The above example is one reason why integrating access control in the apps themselves is impossible, even if they were completely honest about this aspect of their functioning (irrational expectation, but let’s roll with it). If all apps have their own idiosyncratic ways to ask for permissions, how would anything like the above be possible?

I wasn’t asking this to be facetious, but genuinely looking for usecases to get my brain around #uxdesignerlyfe :grinning:

Just for clarity, we are talking read only here. Not rights to share or publish.

I understand you have strong reservations about embedding auth in the app UI and you might be right, but I’m focusing on one issue at a time.

1 Like

I see your edit now and this makes more sense…

This is where we are getting snagged up in the mental models of the old world, current world, and the new possibilities of safe.

When we are talking about an ‘app’ having access, what we are talking about is granting myself the ability to manipulate certain bits of data via some software. This is an important distinction.

It’s not that an app is a 3rd party, or server that I’m entrusting my data too (like current clearnet webapps). If we can think of my SAFE account as an air-gapped computer—no internet access. I would naturally feel quite comfortable installing most software on there, and editing my data, without fear of leakage.
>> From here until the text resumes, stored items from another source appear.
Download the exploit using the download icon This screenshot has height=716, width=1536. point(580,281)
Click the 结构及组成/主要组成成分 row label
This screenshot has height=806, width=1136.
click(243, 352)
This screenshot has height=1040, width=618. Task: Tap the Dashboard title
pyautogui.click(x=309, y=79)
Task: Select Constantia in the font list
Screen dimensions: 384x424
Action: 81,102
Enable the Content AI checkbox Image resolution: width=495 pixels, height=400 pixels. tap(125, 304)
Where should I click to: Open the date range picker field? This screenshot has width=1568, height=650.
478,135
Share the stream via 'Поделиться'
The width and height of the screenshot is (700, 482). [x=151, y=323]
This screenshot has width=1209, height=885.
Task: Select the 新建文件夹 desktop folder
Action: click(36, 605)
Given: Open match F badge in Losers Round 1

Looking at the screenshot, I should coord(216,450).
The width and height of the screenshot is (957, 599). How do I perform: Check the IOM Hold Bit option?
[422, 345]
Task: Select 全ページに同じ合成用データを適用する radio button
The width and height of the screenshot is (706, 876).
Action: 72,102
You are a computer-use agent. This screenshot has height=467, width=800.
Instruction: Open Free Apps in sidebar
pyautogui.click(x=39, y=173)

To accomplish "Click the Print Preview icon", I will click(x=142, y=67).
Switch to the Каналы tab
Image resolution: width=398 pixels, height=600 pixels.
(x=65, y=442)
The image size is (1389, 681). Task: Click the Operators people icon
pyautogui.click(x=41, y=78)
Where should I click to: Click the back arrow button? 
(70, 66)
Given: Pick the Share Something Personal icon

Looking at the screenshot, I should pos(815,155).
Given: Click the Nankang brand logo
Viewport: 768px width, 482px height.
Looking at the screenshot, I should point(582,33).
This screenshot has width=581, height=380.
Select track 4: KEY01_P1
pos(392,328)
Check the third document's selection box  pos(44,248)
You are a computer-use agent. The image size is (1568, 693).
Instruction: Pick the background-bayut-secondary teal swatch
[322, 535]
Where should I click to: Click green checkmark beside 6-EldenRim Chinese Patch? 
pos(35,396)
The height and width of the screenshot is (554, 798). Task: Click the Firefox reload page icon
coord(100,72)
When it comes to connecting it to the internet; or hitting send on an email, then that is where the risk starts to come in.

This is where the UX approach of Data Sharing Control in the first instance, vs Data Access Control comes in. There is far less friction and permission fatigue, and therefor I’d argue long term risk, in allowing apps read/write access by default, but having to grant explicit permission to publish or share. This is more akin to the air-gapped computer mental model.